INSTRUCTIONS -
1 - Rewrite the paragraph in the perimenopause piece that begins "Perimenopause. The prefix" in a shorter form that keeps its main facts.
2 - In the perimenopause piece, reproduce everything from "I like that" down to "get over it." word for word.
3 - According to the perimenopause piece, what are the Peri descended from in Persian mythology?

READING PASSAGE -
__________________________________________________
Warning for some: TMI ahead.

Perimenopause.  The prefix “peri” is from the ancient Greek, and means “near”.  Near is a relative term.  I am near the Caribbean when compared to someone in Juneau, Alaska at this moment, but that does not make me as near as someone in Miami, Florida. “Near” is a hedge word.

However, if we check in with our friend Wikipedia, the word “Peri” means the following:

In Persian mythology, the Peri are descended from fallen angels who have been denied paradise until they have done penance. In earlier sources, they are described as agents of evil; later, they are benevolent. They are exquisite, winged, fairy-like creatures ranking between angels and evil spirits.

I like that definition of “Peri” much better. And it really describes who, how, and where we perimenopausal women are.

The highs and lows of perimenopause are meni and veri. See what I did there? Yea, get over it.

I say “Get over it” to myself many times each day, as I am perpetually awash in a slippery tangle of hormones.
__________________________________________________
INFORMATION GIVEN -
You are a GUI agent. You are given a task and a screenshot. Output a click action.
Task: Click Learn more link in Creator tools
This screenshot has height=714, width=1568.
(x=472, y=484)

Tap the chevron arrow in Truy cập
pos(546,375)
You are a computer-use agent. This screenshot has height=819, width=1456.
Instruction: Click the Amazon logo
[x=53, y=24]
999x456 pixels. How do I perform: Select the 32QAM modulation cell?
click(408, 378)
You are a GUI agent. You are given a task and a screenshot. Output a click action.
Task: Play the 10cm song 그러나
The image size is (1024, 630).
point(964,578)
__________________________________________________
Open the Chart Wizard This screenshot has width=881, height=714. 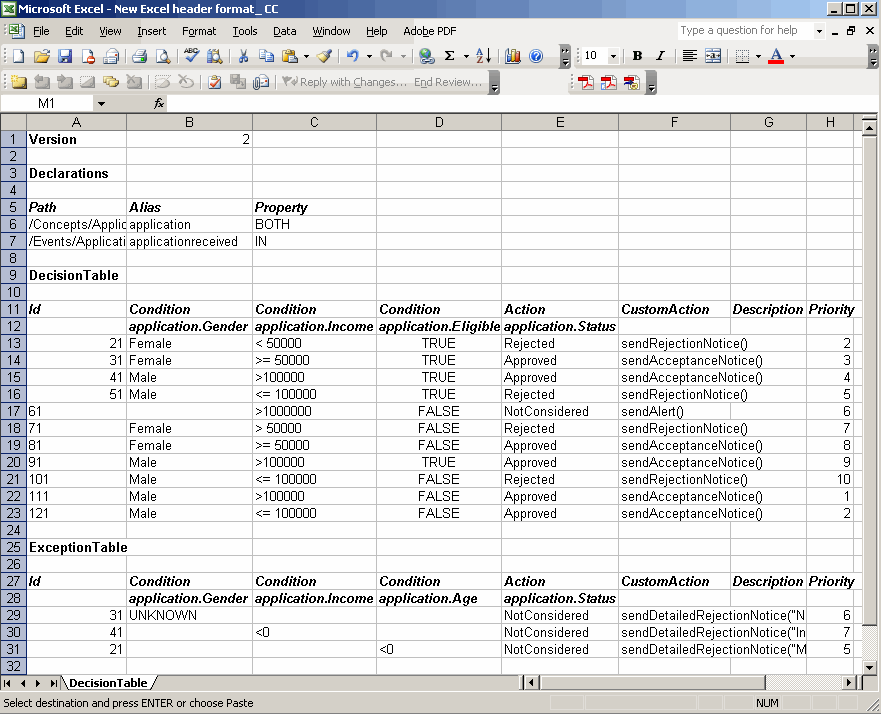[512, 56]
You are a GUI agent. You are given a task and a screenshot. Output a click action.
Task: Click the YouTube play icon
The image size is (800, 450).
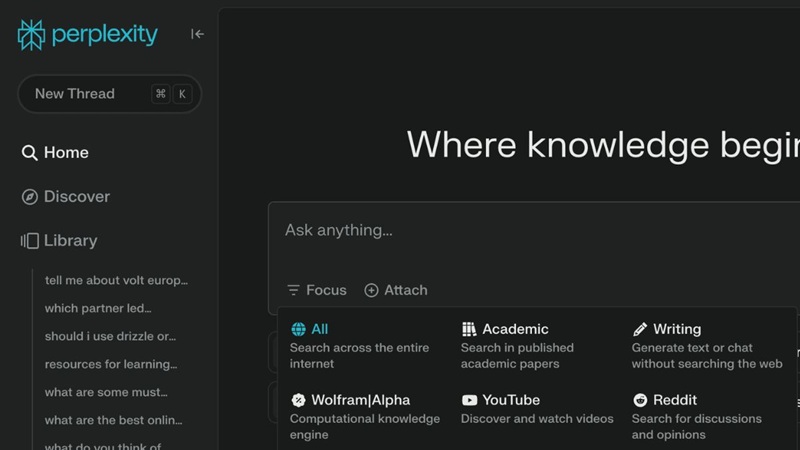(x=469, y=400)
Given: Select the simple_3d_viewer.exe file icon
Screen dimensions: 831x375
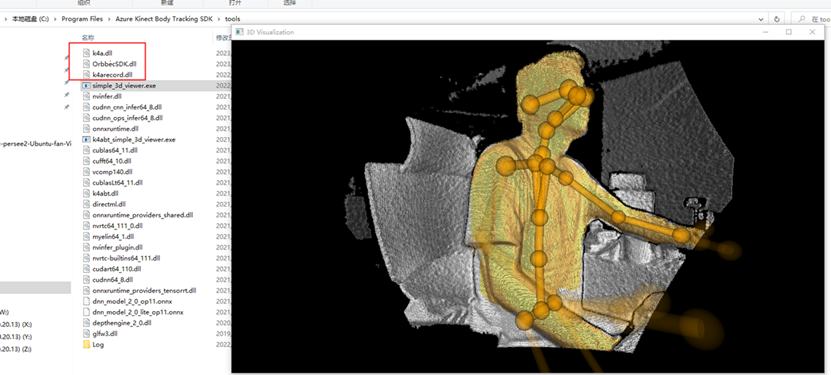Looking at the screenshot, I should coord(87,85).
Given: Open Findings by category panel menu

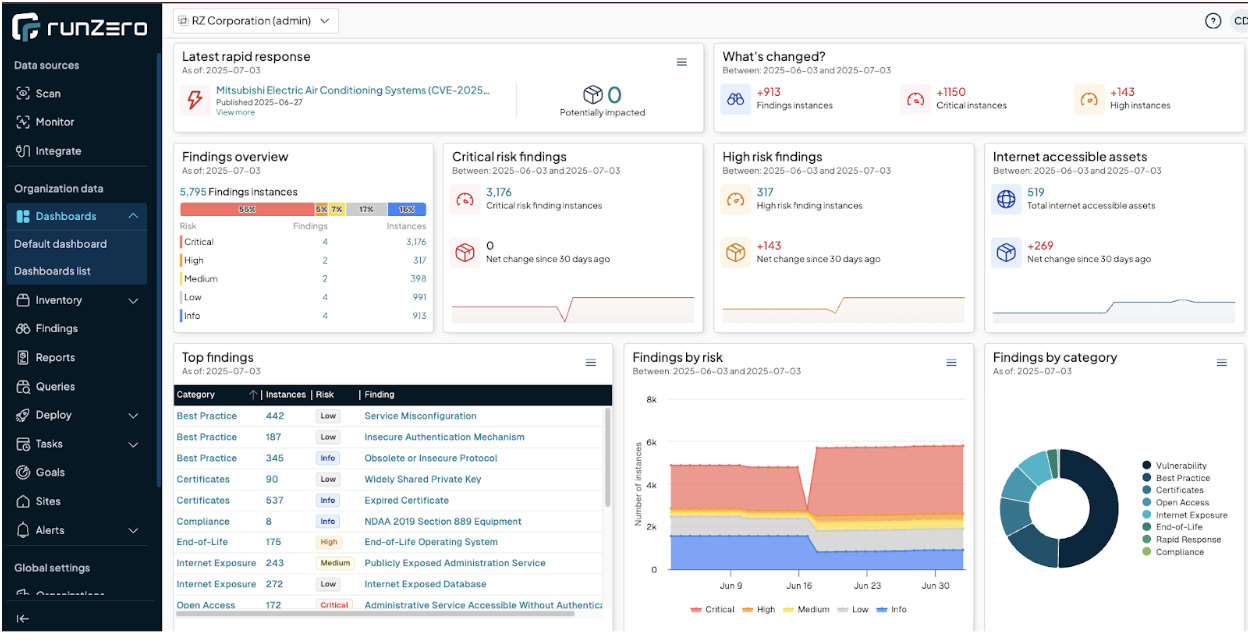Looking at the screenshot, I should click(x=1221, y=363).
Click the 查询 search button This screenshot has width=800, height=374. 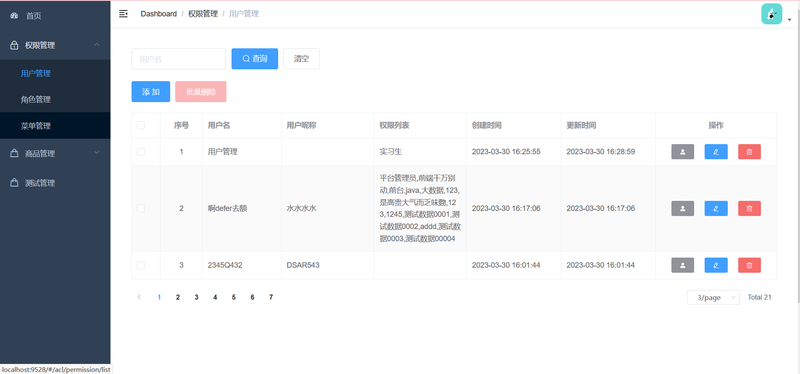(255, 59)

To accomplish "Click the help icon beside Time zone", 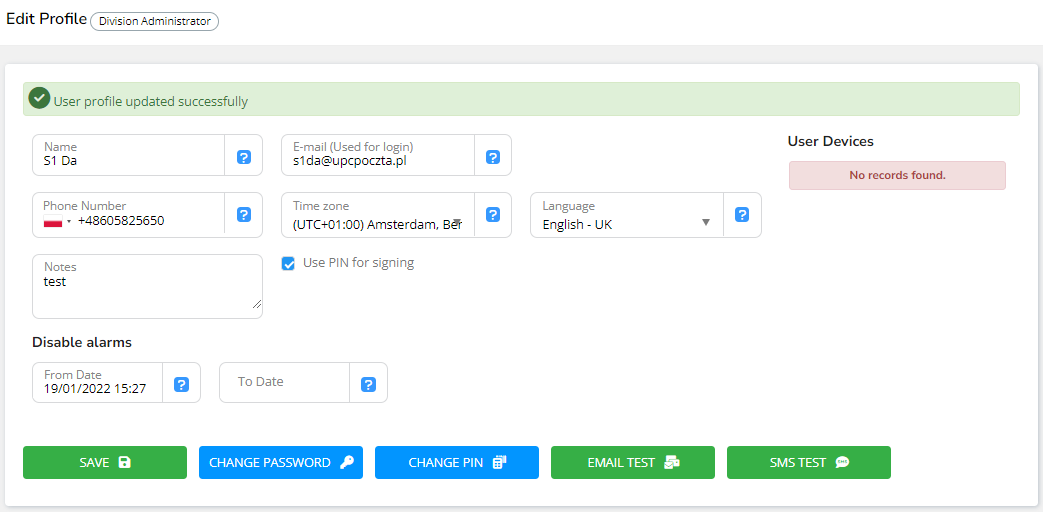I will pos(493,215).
__________________________________________________
RESULTS IN ORDER -
1 - The prefix "peri" comes from ancient Greek and means "near," but "near" is relative. Compared with someone in Juneau, Alaska, the writer is near the Caribbean, yet not as near as someone in Miami, Florida. That makes "near" a hedge word.

2 -
I like that definition of “Peri” much better. And it really describes who, how, and where we perimenopausal women are.

The highs and lows of perimenopause are meni and veri. See what I did there? Yea, get over it.

3 - Fallen angels who have been denied paradise until they have done penance.